**Input for this task:**
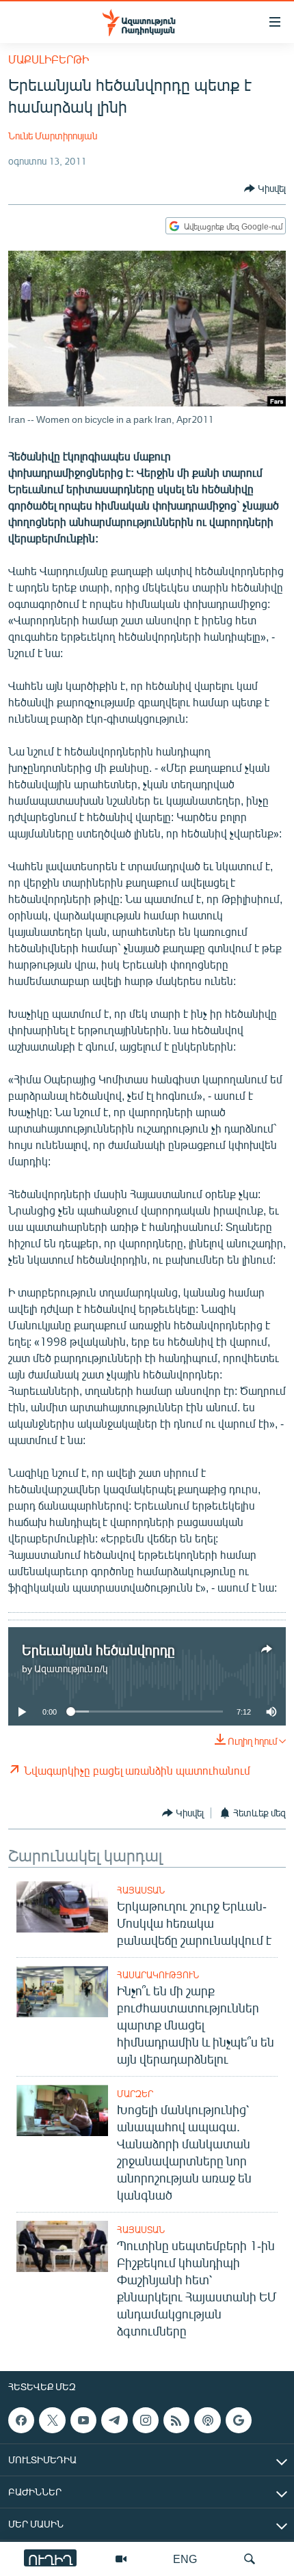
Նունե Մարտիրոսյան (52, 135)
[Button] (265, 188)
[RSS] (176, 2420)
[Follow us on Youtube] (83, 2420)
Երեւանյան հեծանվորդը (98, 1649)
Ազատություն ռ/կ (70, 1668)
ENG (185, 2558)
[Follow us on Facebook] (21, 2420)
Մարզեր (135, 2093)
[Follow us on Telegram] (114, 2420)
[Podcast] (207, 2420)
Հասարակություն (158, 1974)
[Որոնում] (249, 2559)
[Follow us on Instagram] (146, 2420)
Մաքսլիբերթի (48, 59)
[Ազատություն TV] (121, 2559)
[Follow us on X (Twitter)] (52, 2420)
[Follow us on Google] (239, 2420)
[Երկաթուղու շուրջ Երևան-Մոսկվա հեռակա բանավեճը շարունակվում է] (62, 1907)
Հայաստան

**Problem details:** Pull out all lines of the data with the string "Follow".

**Response to this task:**
[Follow us on Youtube] (83, 2420)
[Follow us on Facebook] (21, 2420)
[Follow us on Telegram] (114, 2420)
[Follow us on Instagram] (146, 2420)
[Follow us on X (Twitter)] (52, 2420)
[Follow us on Google] (239, 2420)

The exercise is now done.